### Data
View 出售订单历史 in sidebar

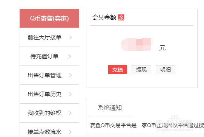coord(49,94)
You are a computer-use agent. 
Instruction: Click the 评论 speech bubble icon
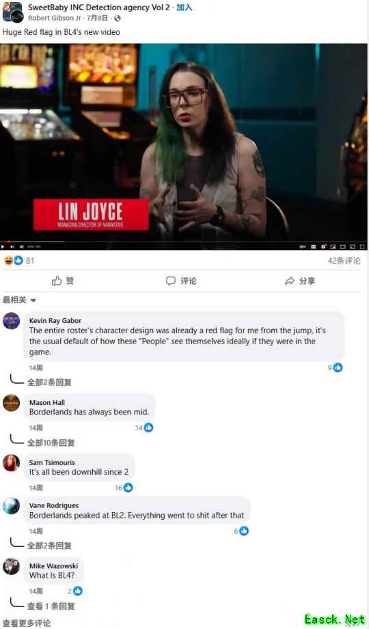pos(171,281)
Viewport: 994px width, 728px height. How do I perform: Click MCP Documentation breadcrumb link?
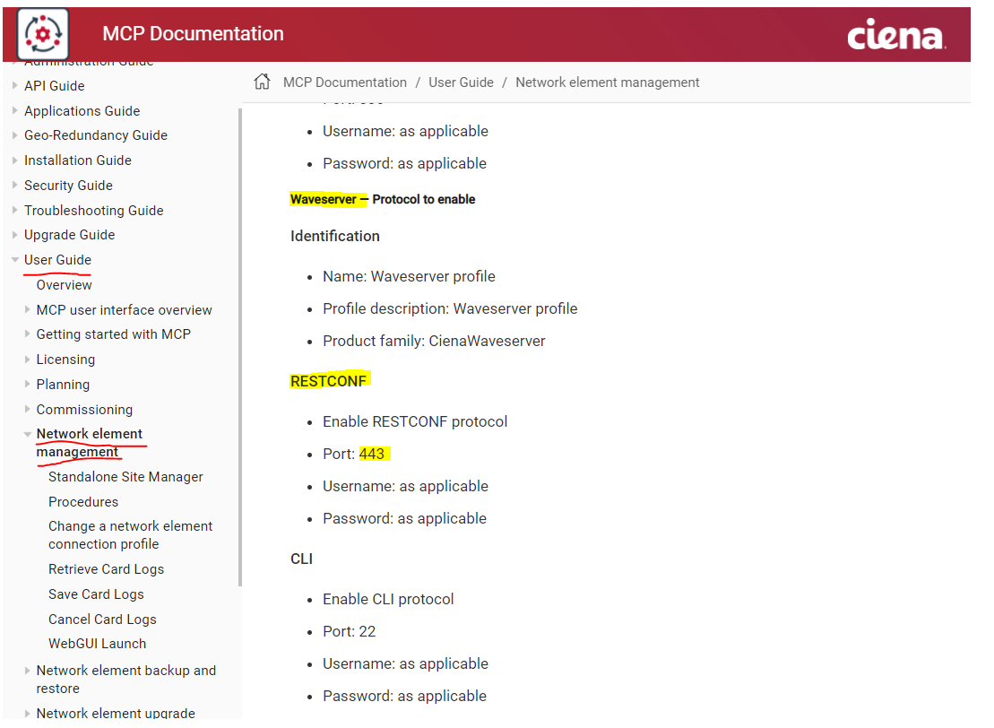pos(344,82)
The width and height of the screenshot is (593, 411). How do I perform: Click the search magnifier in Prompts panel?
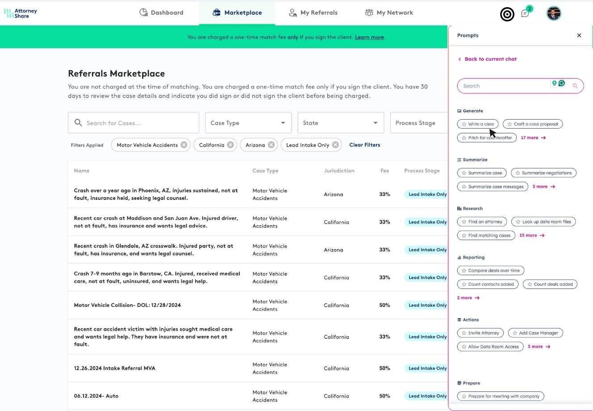pyautogui.click(x=575, y=86)
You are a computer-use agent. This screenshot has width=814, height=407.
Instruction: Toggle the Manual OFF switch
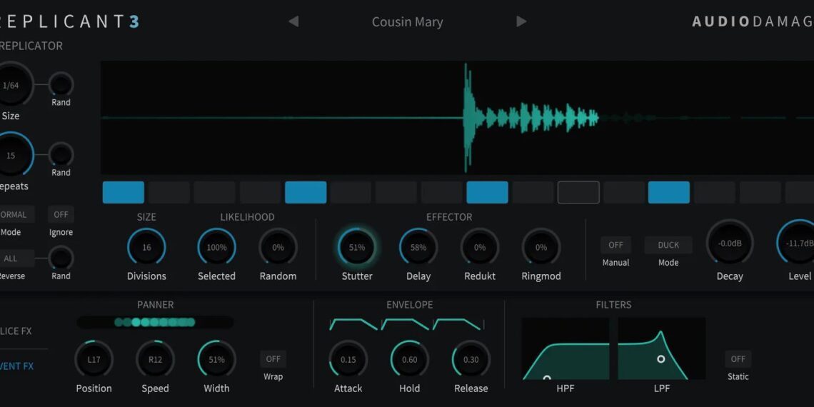[615, 245]
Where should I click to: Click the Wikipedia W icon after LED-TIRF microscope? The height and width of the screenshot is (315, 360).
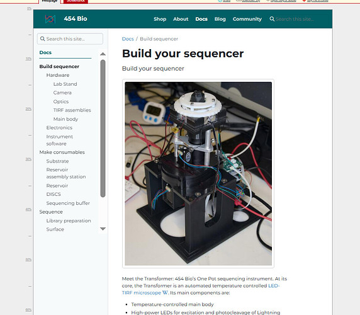click(x=165, y=292)
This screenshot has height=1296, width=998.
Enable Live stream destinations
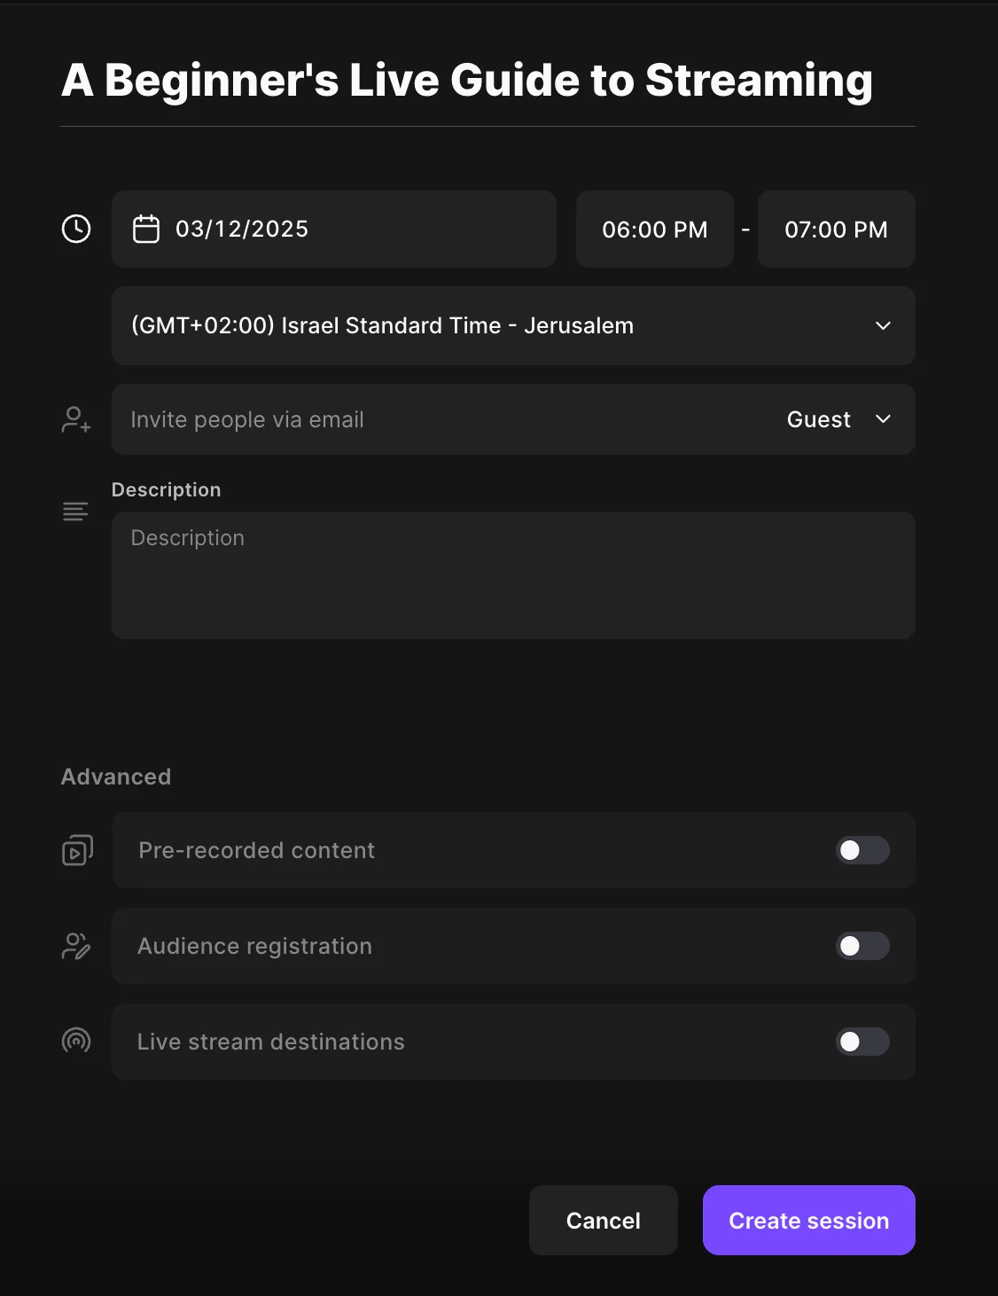tap(862, 1042)
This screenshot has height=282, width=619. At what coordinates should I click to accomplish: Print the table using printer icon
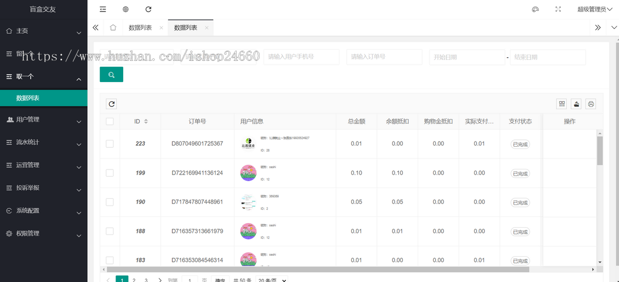(591, 104)
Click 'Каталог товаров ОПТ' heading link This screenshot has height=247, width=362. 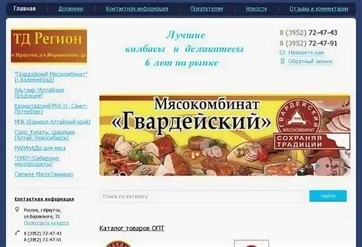(132, 228)
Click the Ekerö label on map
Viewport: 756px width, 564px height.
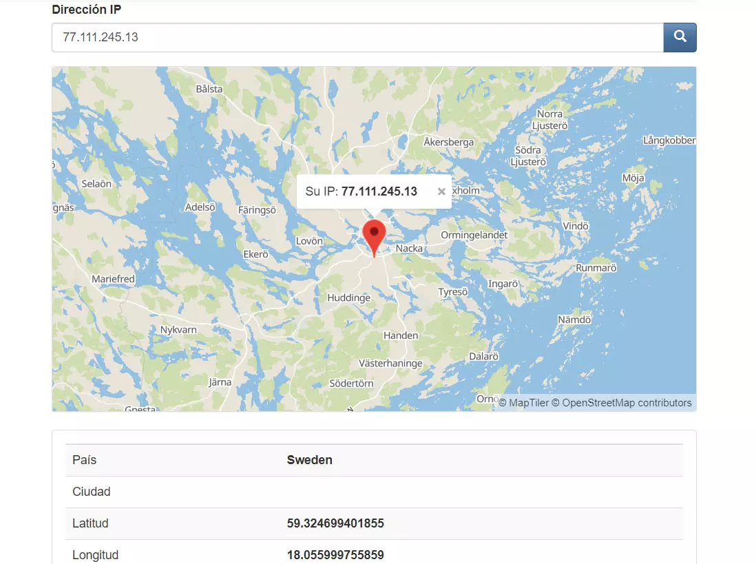pyautogui.click(x=255, y=254)
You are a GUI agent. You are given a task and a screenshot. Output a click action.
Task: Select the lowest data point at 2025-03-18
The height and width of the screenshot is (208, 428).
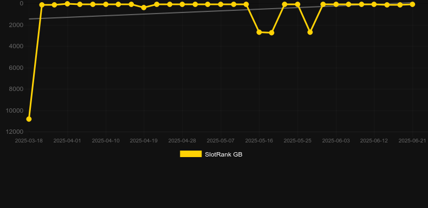29,119
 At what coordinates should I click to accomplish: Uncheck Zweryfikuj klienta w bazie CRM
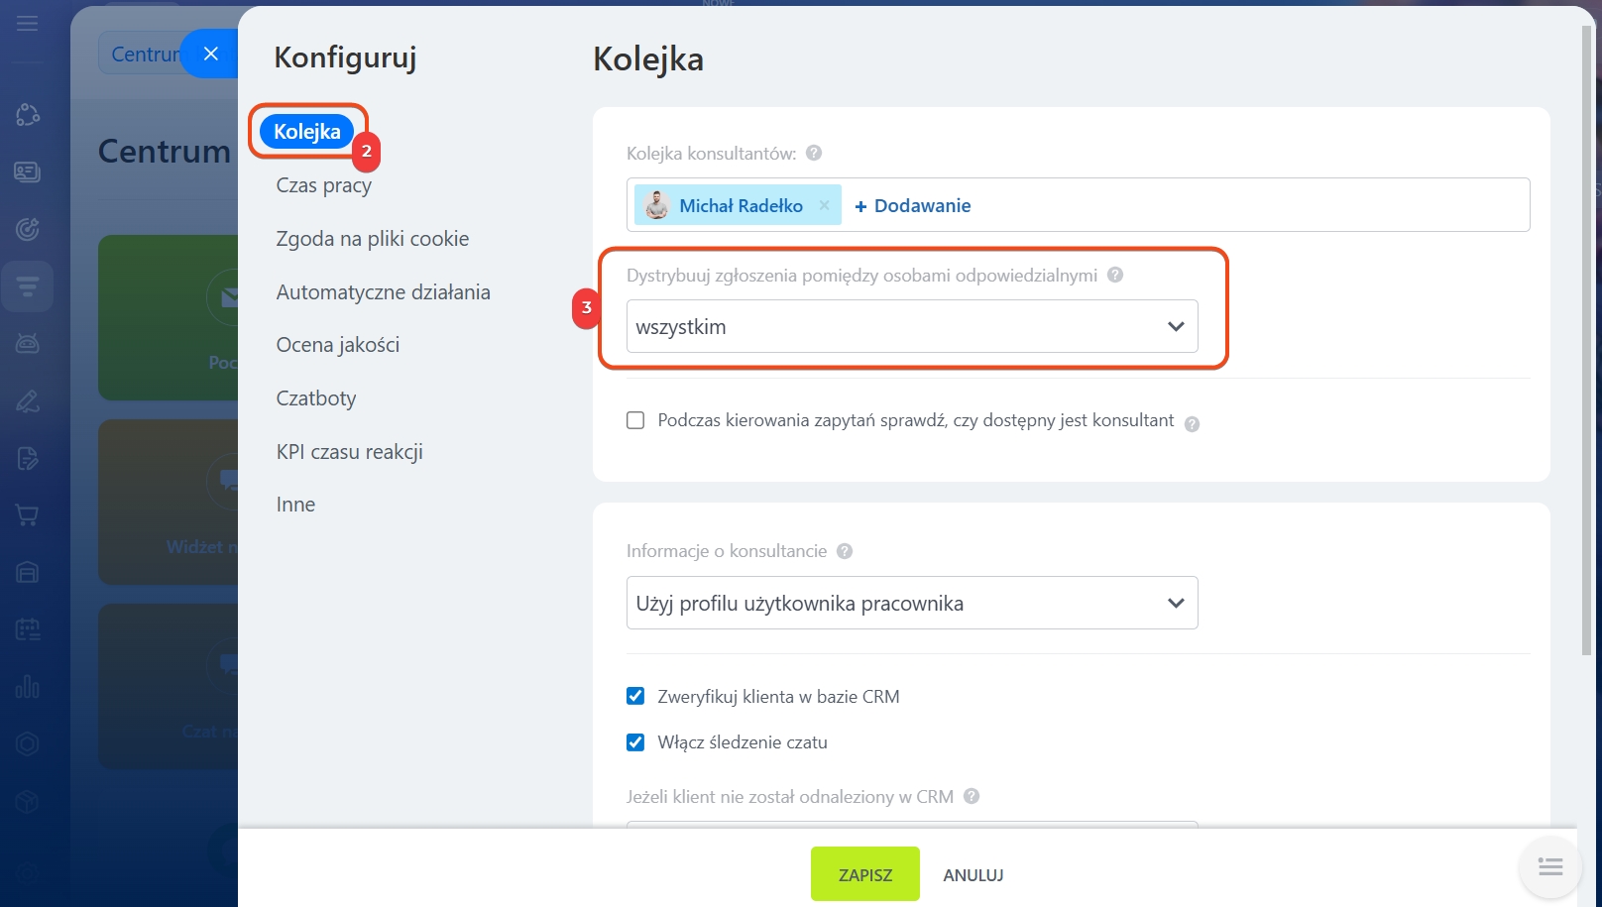coord(635,696)
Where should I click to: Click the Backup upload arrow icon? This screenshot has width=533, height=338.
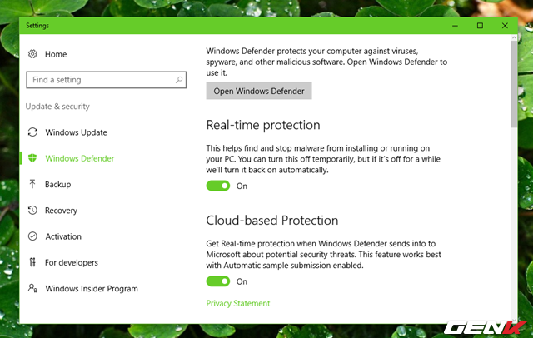32,184
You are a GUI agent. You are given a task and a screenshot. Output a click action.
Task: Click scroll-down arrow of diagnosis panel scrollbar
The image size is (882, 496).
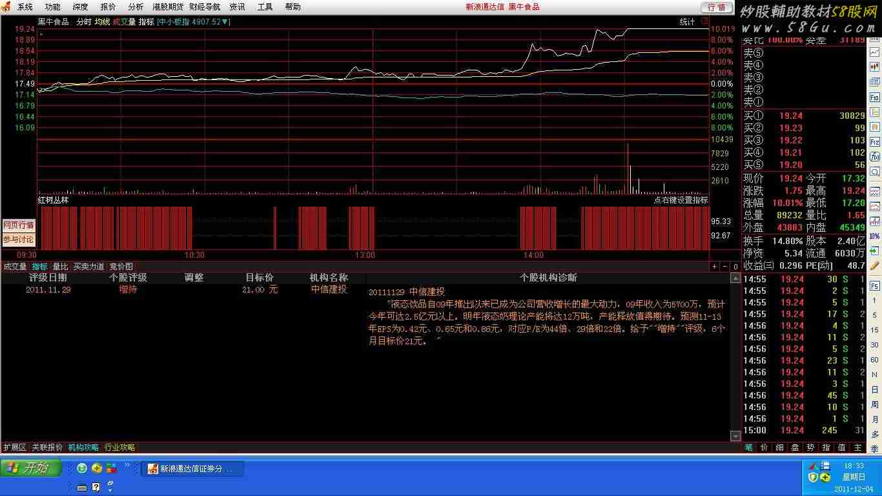point(735,436)
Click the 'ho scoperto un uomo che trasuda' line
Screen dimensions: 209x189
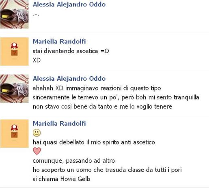click(107, 170)
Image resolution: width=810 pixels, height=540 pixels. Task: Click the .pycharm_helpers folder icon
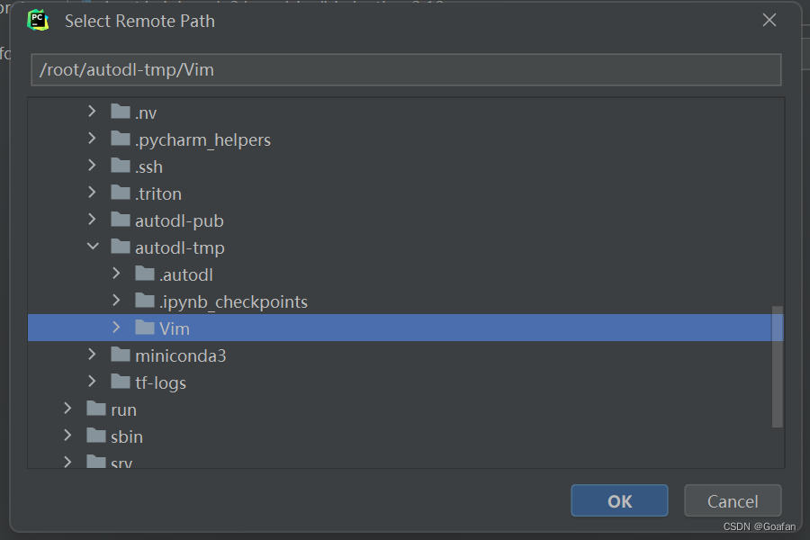[120, 139]
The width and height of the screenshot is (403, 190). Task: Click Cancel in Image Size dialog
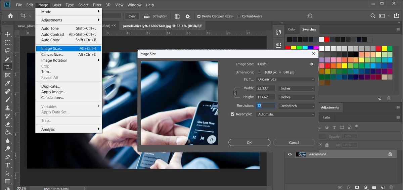[294, 142]
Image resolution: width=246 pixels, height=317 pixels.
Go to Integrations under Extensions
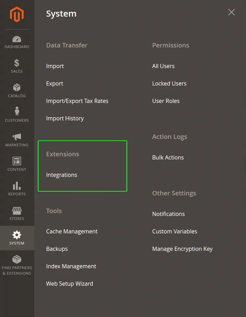62,175
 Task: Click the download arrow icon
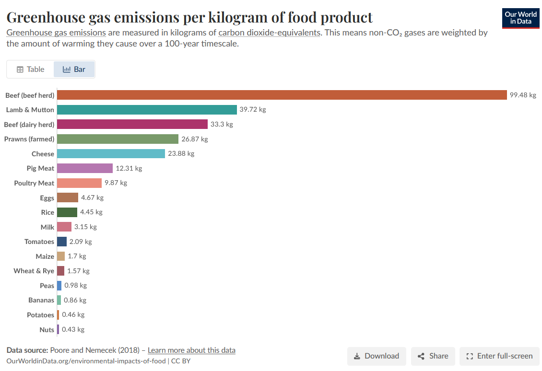pyautogui.click(x=357, y=356)
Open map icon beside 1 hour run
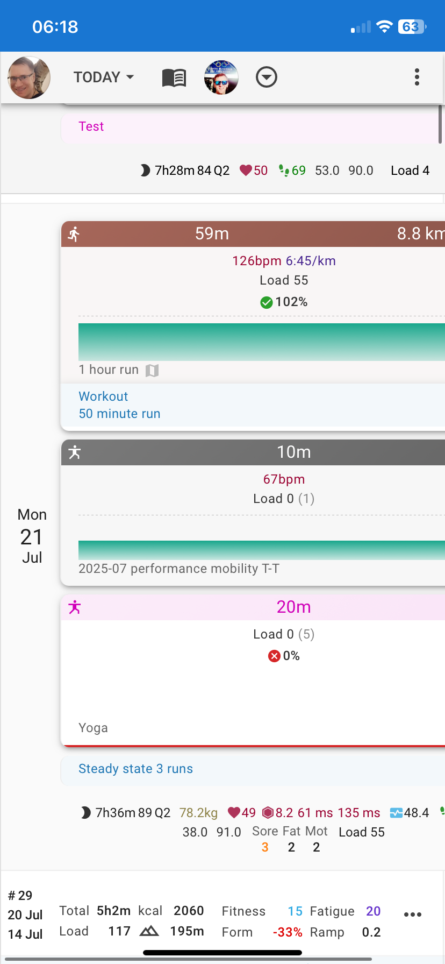This screenshot has height=964, width=445. [152, 370]
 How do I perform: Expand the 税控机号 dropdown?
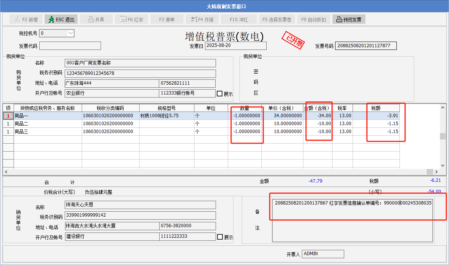[70, 33]
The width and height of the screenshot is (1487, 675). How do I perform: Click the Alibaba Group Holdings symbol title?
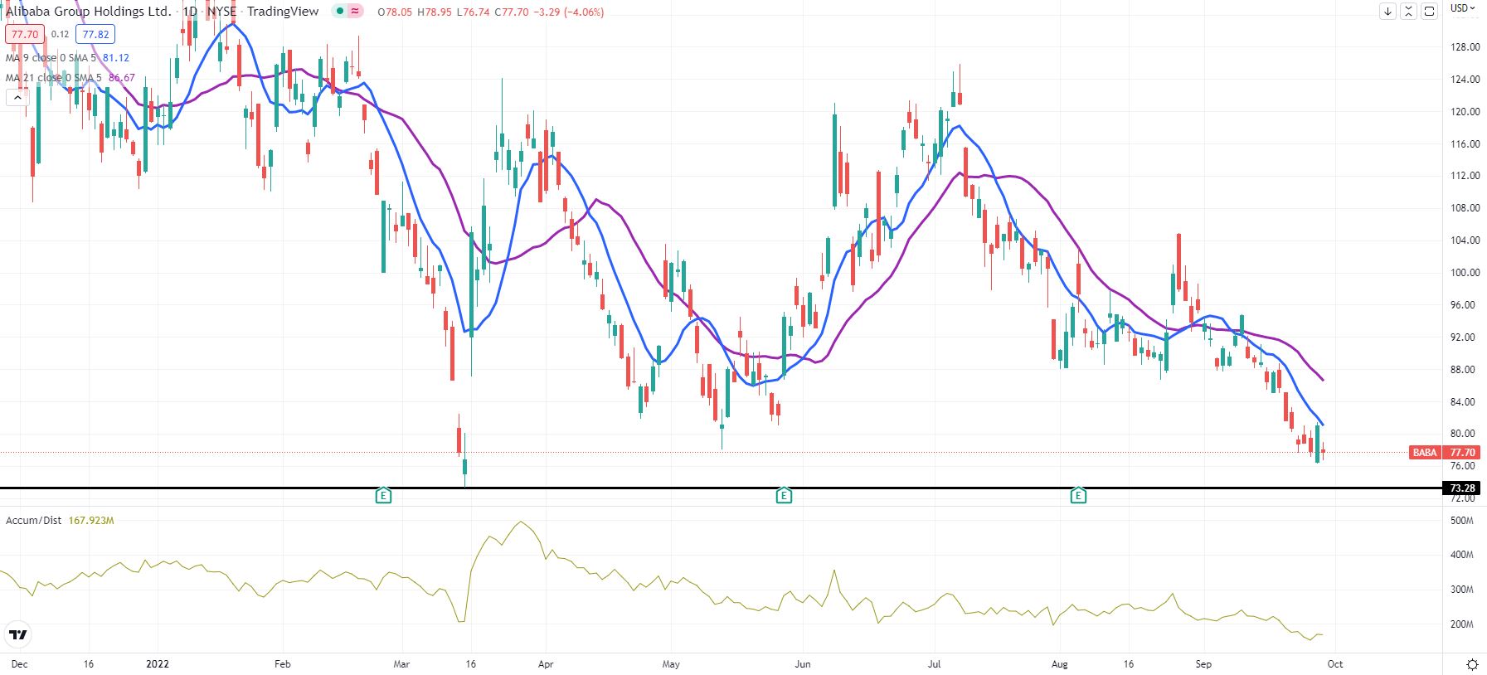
######
Assignment: Where the word "computer" appears in a line of the data above, tally that line; then give the total and nothing more.

Task response: 2